Les États-Unis et la Corée du Sud ont insisté sur l’importance stratégique du détroit d’Ormuz pour la stabilité économique mondiale, alors que les tensions au Moyen-Orient continuent de perturber cette voie maritime essentielle.
Lors d’un entretien téléphonique, le secrétaire d’État américain Marco Rubio et le ministre sud-coréen des Affaires étrangères Cho Hyun ont convenu que la sécurisation du détroit était désormais plus cruciale que jamais pour contenir la volatilité des marchés énergétiques.
Le détroit d’Ormuz, par lequel transite environ 20 % du pétrole et du gaz naturel liquéfié mondiaux, est actuellement fortement perturbé par le conflit impliquant l’Iran, les États-Unis et Israël. Sa fermeture partielle a déjà provoqué une hausse des prix de l’énergie et ravivé les craintes d’inflation à l’échelle internationale.
La Corée du Sud fait partie des pays sollicités par le président américain Donald Trump pour participer à une opération navale visant à sécuriser le passage des pétroliers. Toutefois, Séoul reste prudent quant à une éventuelle implication militaire.
Interrogé par des parlementaires, le ministre Cho Hyun a refusé de préciser si Washington avait officiellement demandé l’envoi de navires de guerre sud-coréens. Il a néanmoins souligné que toute décision serait prise dans le respect de la Constitution et des lois nationales.
« La question de savoir comment nous allons répondre à la demande d’un allié est cruciale », a-t-il déclaré, insistant sur la nécessité d’une approche mesurée face aux enjeux sécuritaires et juridiques.

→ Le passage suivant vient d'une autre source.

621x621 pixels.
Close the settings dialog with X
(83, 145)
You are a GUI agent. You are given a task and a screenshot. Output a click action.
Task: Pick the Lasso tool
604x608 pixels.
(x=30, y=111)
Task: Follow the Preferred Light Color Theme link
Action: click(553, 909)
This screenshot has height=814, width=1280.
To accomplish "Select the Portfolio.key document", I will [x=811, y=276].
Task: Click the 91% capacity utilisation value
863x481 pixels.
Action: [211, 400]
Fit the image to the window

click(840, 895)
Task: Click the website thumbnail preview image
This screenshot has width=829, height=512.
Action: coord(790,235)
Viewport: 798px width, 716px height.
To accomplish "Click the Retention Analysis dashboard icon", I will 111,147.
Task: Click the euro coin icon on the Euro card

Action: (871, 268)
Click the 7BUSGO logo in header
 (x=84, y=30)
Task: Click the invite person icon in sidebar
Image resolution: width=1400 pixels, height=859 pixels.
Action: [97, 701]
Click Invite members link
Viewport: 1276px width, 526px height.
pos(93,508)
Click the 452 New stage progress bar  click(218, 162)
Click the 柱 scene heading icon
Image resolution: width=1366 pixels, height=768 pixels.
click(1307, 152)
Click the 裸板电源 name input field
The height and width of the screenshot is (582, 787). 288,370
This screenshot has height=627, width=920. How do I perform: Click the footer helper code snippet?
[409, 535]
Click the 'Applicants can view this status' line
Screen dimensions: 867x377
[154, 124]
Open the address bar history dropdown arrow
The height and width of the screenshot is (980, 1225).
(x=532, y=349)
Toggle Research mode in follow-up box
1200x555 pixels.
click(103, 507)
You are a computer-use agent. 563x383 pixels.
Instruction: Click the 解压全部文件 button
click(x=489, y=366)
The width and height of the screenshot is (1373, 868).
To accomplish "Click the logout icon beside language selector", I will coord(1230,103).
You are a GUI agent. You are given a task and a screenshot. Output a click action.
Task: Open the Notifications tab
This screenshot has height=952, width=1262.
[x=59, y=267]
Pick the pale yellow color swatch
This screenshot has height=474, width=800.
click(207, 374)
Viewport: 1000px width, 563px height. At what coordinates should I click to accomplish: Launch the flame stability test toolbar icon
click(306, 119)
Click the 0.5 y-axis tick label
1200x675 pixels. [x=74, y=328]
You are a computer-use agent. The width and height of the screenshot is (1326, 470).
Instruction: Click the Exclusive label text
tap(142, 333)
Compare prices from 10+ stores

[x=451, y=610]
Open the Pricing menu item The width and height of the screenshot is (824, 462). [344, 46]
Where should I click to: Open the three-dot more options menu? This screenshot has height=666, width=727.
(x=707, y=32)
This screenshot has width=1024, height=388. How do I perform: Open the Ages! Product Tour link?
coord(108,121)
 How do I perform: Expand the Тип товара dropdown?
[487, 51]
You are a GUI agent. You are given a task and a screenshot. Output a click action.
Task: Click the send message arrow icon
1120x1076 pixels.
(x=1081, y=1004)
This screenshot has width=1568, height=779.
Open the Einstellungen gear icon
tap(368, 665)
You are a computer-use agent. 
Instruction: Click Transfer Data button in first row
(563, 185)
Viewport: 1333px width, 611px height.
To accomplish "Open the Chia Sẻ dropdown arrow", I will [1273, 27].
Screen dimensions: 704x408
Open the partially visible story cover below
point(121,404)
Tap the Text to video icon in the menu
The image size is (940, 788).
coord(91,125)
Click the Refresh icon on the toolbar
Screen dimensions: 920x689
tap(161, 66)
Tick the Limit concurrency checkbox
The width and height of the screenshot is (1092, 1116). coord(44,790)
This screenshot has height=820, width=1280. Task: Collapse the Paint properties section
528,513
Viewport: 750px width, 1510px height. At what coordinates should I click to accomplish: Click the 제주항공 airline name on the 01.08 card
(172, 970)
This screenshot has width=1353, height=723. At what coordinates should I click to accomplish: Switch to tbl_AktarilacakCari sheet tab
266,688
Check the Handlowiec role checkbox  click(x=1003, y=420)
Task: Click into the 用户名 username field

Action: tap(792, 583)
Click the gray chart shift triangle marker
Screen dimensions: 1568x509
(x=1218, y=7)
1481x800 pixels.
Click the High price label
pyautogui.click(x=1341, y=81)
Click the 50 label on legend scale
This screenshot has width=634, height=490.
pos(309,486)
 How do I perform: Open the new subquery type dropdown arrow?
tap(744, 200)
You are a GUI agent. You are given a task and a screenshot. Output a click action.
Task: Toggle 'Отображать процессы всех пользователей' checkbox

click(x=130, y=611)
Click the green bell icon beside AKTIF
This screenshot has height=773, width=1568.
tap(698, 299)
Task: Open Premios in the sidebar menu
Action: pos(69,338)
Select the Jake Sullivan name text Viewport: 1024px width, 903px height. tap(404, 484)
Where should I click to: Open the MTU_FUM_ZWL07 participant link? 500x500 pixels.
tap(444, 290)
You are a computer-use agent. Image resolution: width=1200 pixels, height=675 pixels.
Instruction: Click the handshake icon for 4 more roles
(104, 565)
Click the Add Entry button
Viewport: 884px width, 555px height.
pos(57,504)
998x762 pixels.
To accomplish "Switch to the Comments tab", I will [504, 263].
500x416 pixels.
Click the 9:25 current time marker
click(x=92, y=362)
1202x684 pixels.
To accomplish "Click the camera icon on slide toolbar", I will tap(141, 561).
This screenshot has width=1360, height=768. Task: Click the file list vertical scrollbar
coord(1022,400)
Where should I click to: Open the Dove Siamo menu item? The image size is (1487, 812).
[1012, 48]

Cette prudence reflète les hésitations de plusieurs alliés des États-Unis, certains ayant déjà décliné la demande de Washington d’envoyer des forces navales dans la région. Ces réticences compliquent la formation d’une coalition internationale pour sécuriser cette route énergétique vitale.
Dans ce contexte, les discussions entre Washington et ses partenaires asiatiques apparaissent déterminantes pour tenter de stabiliser la situation, alors que les tensions géopolitiques continuent de peser sur l’économie mondiale.